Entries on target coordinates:
"""

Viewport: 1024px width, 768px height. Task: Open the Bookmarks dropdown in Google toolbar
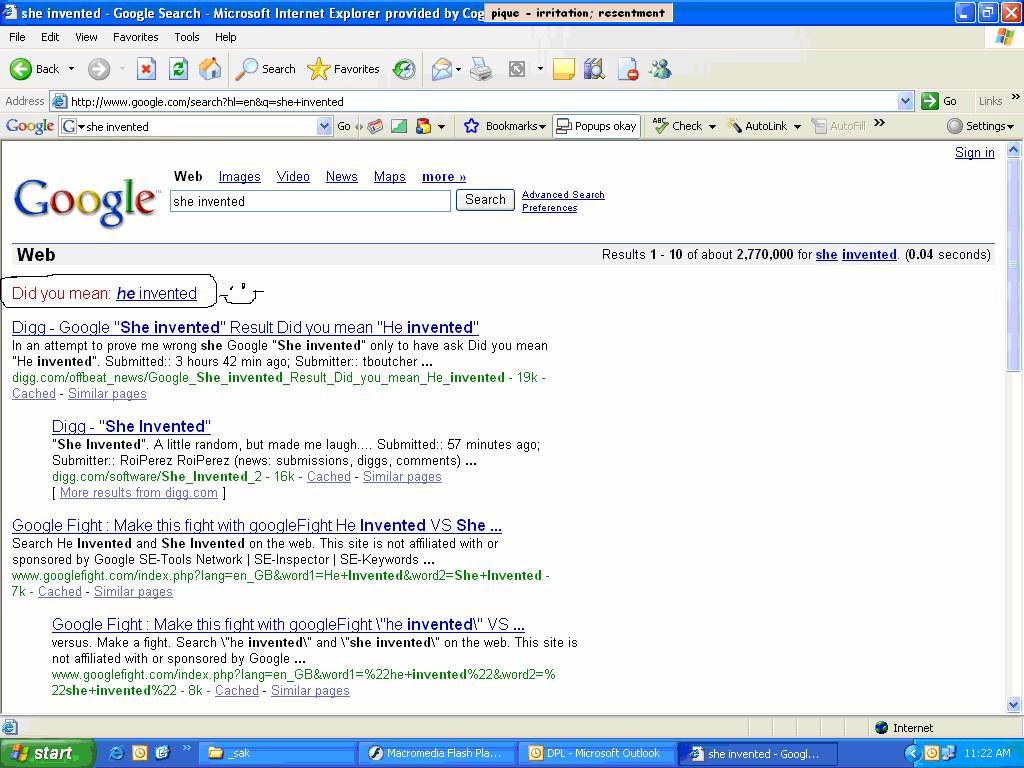click(505, 126)
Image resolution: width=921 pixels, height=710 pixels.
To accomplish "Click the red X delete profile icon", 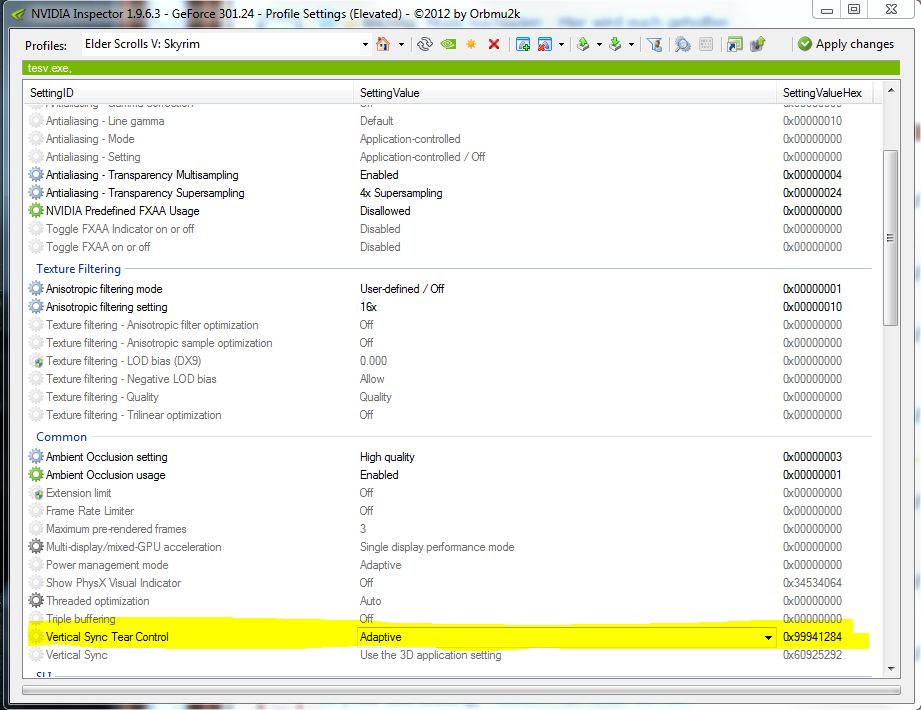I will tap(493, 44).
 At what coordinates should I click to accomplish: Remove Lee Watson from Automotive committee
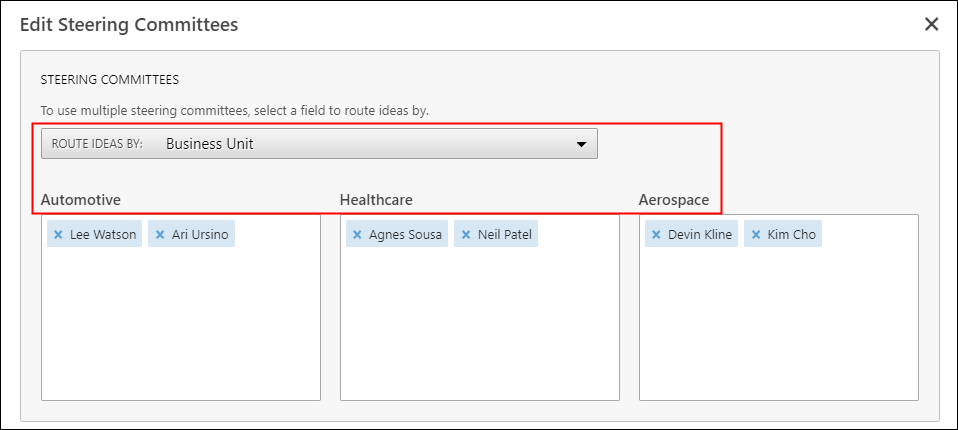[59, 235]
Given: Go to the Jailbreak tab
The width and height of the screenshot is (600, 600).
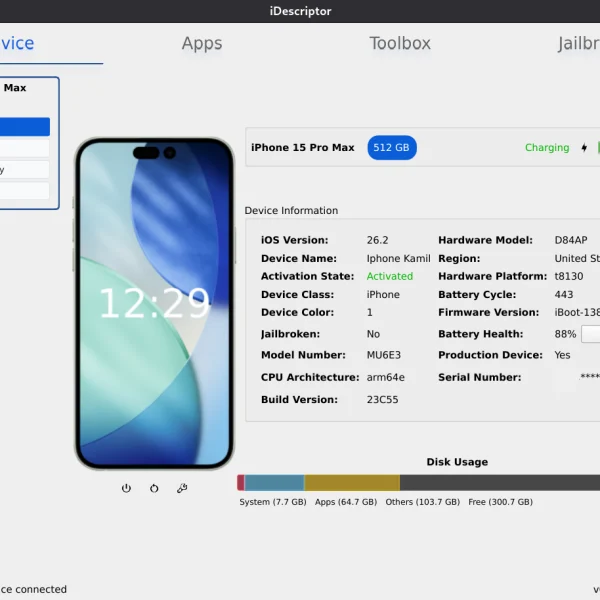Looking at the screenshot, I should pos(578,43).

"""

AIM OF THE EXERCISE: Rewrite the lines above, from the line with "At what coordinates" through the end of the rows, as a JSON list of strings with one string per line. Skip blank lines and leave the pictures out.

RESPONSE TO THE TASK:
[
  " At what coordinates should I click to accomplish: Remove Lee Watson from Automotive committee",
  "[59, 235]",
  "Given: Go to the Jailbreak tab",
  "The width and height of the screenshot is (600, 600).",
  "Looking at the screenshot, I should pos(578,43)."
]